Monatsversammlung VRB September
v.l.n.r. Gerhard Guggenbichler, Henning Wolf, Friedrich Kecht, Maria Hipf, Thomas Ringsgwandl

Am 29. September begrüßten die beiden neuen 1. Vorstände Maria Hipf und Thomas Ringsgwandl wieder viele Mitglieder und Gäste der September Monatsveranstaltung der VRB. Diese Doppelspitze soll einerseits die VRB-Fraktion aus dem Gemeinderat in Form von Thomas Ringsgwandl, andererseits den Ort und seine Belange durch Maria Hipf vertreten. Nachdem die ehemalige Vorstandschaft unter der Leitung von Henning Wolf in den letzten beiden Jahren 16 neue Mitglieder für die VRB gewinnen konnte, setzen sich Hipf/Ringsgwandl das Ziel, die 100 Mitglieder zu erreichen.

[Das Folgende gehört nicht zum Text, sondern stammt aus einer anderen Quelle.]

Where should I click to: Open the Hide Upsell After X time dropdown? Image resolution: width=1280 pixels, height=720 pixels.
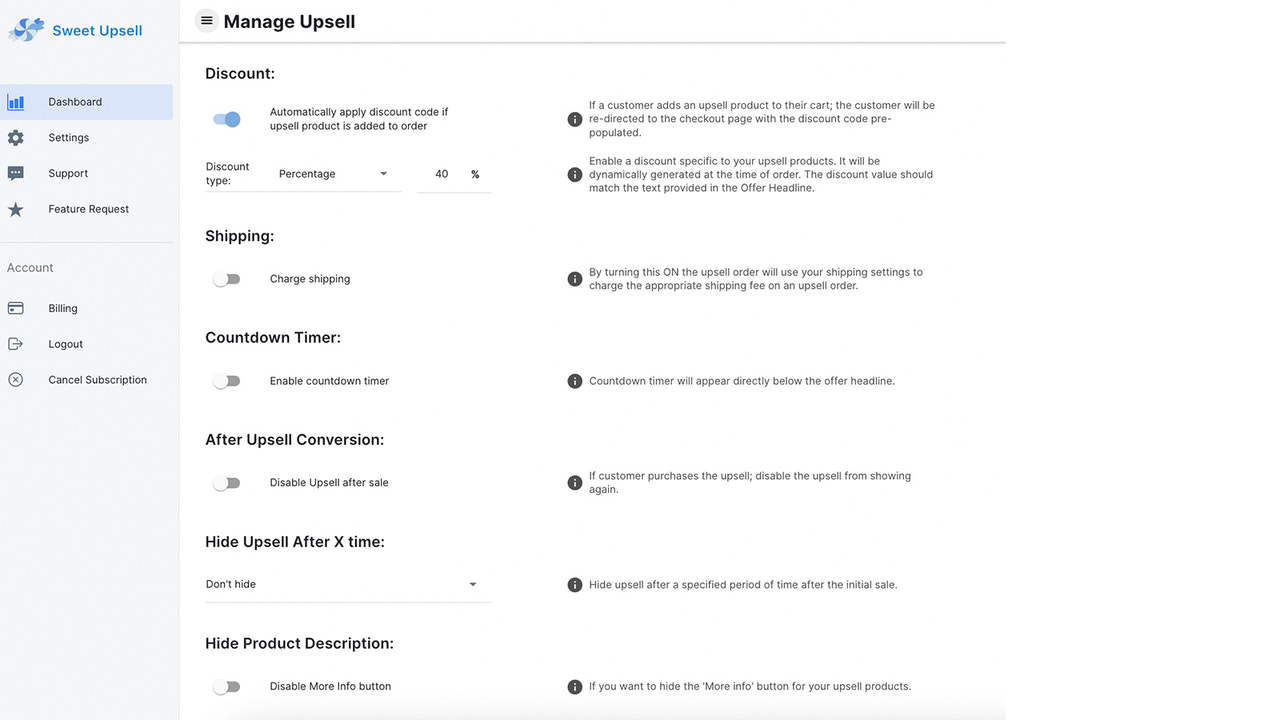pos(347,584)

Die Homepage wird in nächster Zeit komplett neu gestaltet und bekommt eine neues, modernes Gesicht.

Zuerst berichtete Thomas Ringsgwandl von den ersten 4 Monaten-Gemeinderats und Ausschuss Arbeit. Noch im Oktober wird ein neues Ratsinformationssystem (RISS) installiert. Dieses System verbessert den Austausch zwischen Verwaltung und Gemeinderäten und informiert die Bevölkerung einfacher, schneller und übersichtlicher. So werden künftig auf der Gemeindehomepage die Tagesordnungen und die Protokolle der öffentlichen Gemeinderatssitzungen transparent veröffentlicht. Schon 2014 stellte die VRB einen entsprechenden Antrag und konnte damals zumindest erreichen, dass die Informationen am Haus des Gastes ausgehängt wurden. Mit dem erneuten Antrag im Juni 2019 wurde nun das RISS gestartet.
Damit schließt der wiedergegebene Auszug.